§ Dr. David Clark
To ask the Secretary of State for Defence (1) whether changes were made to the safety plans for the Faslane nuclear site following discovery of seismic problems; what was the total cost of these changes; and when they were carried out;
(2) what frequency his Department assumed when planning the Faslane nuclear site for earthquakes measuring 0.2 G or more horizontal ground acceleration;
(3) what steps his Department took to ensure that. appropriate (a) seismic surveys and (b) geological structure surveys were conducted in the planning stage of the Faslane nuclear site;
(4) what technical changes were made to the shiplift facility for the Trident system at Faslane following lessons learnt from the Chernobyl nuclear reactor explosion; and what was the total cost of these changes;
(5) what is the maximum horizontal ground acceleration that the Faslane nuclear site is able to withstand from an earthquake.
§ Mr.

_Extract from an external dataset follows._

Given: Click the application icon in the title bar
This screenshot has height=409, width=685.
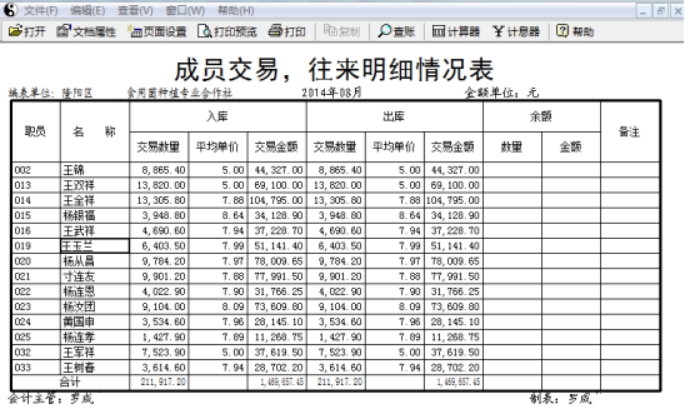Looking at the screenshot, I should [10, 10].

Freeman
Safety plans for the Clyde submarine base, Faslane, are kept under continuous review and amended as necessary in the light of all relevant information. During the planning stage of the Trident 455W support facilities at Faslane, a number of geotechnical reports on the site were commissioned on behalf of the Ministry of Defence from distinguished academics and other experts. These included one specifically on geology and seismicity. Planning also drew on the British Geological Survey's national database of fault lines and seismic events. The support facilities were designed in accordance with the relevant national standard, namely, that a reactor plant must be capable of being shut down and maintained in a safety shut down condition following an earthquake of a severity with a probability of occurrence not exceeding one in 10,000 years. For Faslane the design peak horizontal ground acceleration of such an earthquake is 0.2 G. In the event, the Ministry of Defence achieved a more demanding criterion for the shiplift in the light of developments in United Kingdom civil practice which had followed the Chernobyl incident.
It is not possible to identify separately the financial effects of the changes in the design of facilities during planning and construction nor of past and prospective refinements to safety plans.